#### INSTRUCTIONS FOR THE TASK:
For each line below that holds "will", return the line as it stands.

#### EXTRACTED RECORDS:
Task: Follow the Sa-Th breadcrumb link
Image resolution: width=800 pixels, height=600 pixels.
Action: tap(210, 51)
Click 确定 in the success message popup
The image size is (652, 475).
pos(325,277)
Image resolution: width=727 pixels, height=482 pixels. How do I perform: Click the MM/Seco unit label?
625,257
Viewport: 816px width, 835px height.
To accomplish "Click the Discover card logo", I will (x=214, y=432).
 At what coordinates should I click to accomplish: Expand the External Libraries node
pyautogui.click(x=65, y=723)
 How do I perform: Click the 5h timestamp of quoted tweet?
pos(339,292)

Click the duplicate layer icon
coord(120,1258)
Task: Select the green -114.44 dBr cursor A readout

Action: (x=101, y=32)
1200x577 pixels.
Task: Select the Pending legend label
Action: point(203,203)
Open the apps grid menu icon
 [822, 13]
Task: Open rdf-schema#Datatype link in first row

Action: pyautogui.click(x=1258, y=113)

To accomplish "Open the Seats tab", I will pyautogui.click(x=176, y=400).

#### WORKED SOLUTION:
To accomplish "Click the Discover card logo", I will (x=214, y=432).
To accomplish "Open the Seats tab", I will pyautogui.click(x=176, y=400).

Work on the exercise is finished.